Geçtik bir köşeye çevreyi izliyoruz. İçkiler geldi masaya şişe şişe. Azar azar içmeye başladık önce. Hepsi kendini sahnenin ortasında buldu. Ben hala kendimden ödün vermiyorum. Masadan ayrılmadım. Aynı bir kaptanın batan gemisini bırakmadığı gibi. Bir süre sonra bizim çocuklar yavaş yavaş gözden kaybolmaya başladılar. Arasam bile o kafayla konuşamam onlarla. En sonunda bende çıktım dışarıya. Yağmur dinmiş ama her yer sırılsıklam. Sahile doğru saldım kendimi. Belki biraz deniz kokusu açar kafamı diye. Kulaklığımı taktım kulağıma, senin müzik listeni açtım yine. Sabah senle açmıştım gözlerimi, senle kapasaydım keşke.
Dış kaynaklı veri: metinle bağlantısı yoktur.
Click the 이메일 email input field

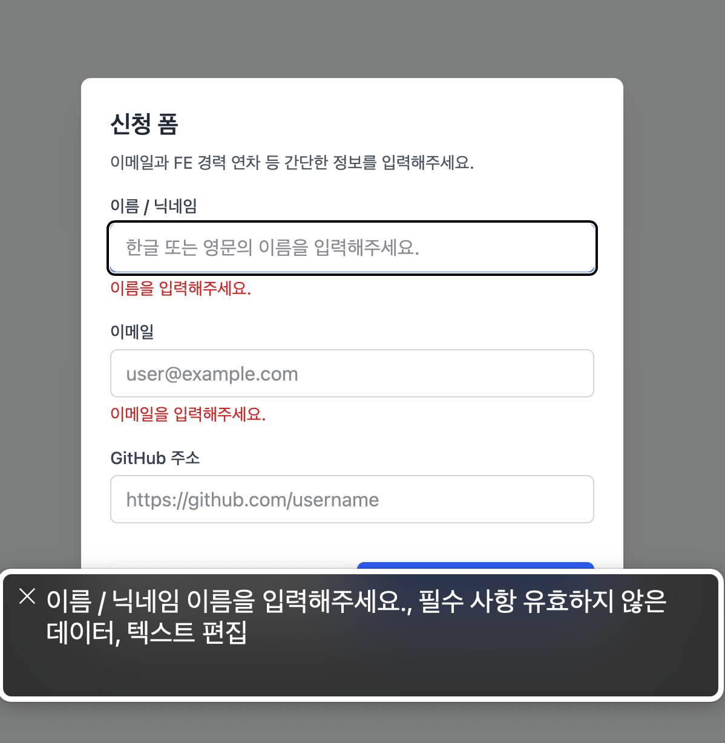pyautogui.click(x=352, y=373)
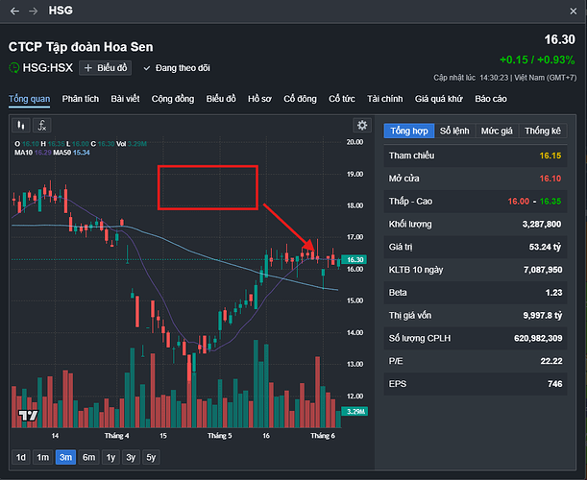
Task: Add chart with '+ Biểu đồ' button
Action: click(106, 67)
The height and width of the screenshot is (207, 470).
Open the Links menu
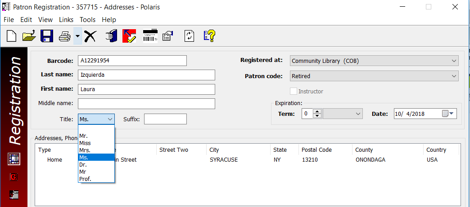[66, 20]
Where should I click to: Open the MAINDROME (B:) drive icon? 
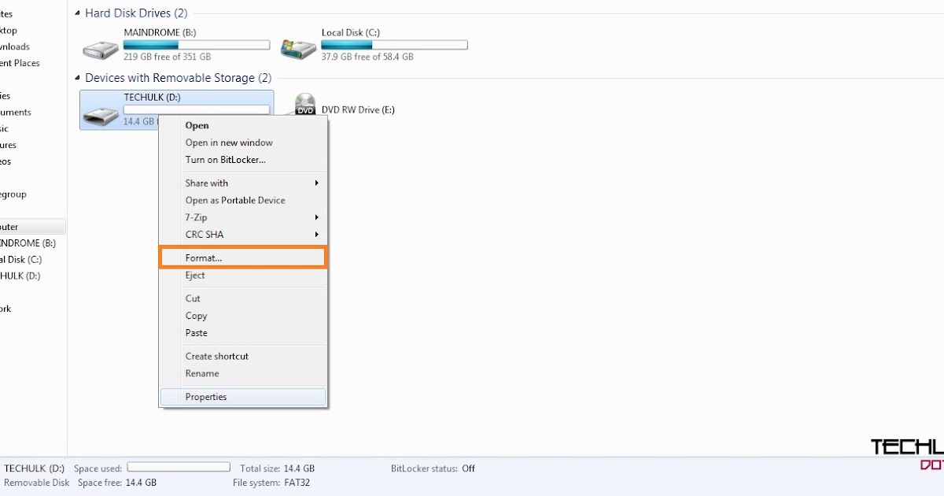pos(99,45)
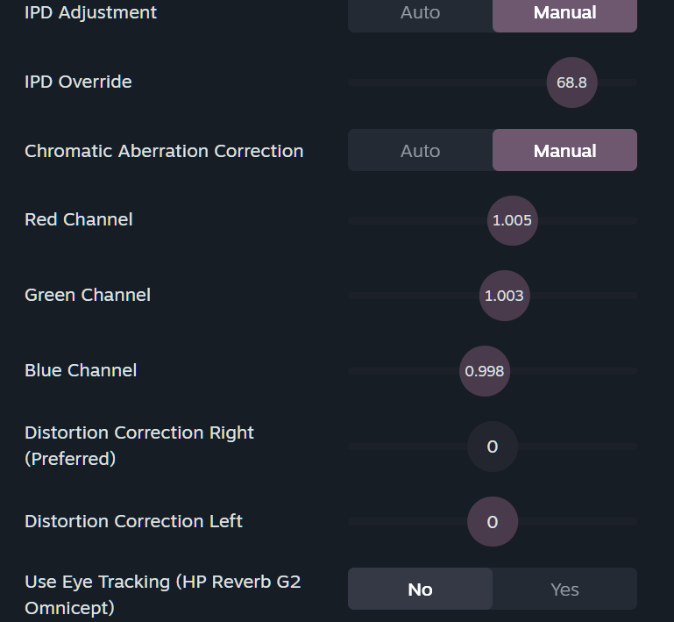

Seninle birlikte yürüdüğümüz parka geldim. Oturduğumuz banka oturdum. Birlikte dinlediğimiz müzikleri dinledim. O kadar çok içmişim ki, bağıra bağıra o şarkıları söylediğimi zar zor hatırlıyorum. Yorulunca da gidip bir çınar ağacının dibinde yakamozu seyrederek, kulağımda senin müziklerine sızmışım.

Sabah beni uyandıran köpeğe teşekkür ederim. Kim bilir kaç dakika boyunca suratımı yalamak zorunda kalmıştı beni ayıltmak için. Bütün suratım köpek salyasıydı. Ayrıca üstüm başım sırılsıklamdı. Perişan haldeydim. Çamurun içinde yuvarlanmışım sabaha kadar. En azından telefonla cüzdanı kaptırmamışım gece. Ona sevindim.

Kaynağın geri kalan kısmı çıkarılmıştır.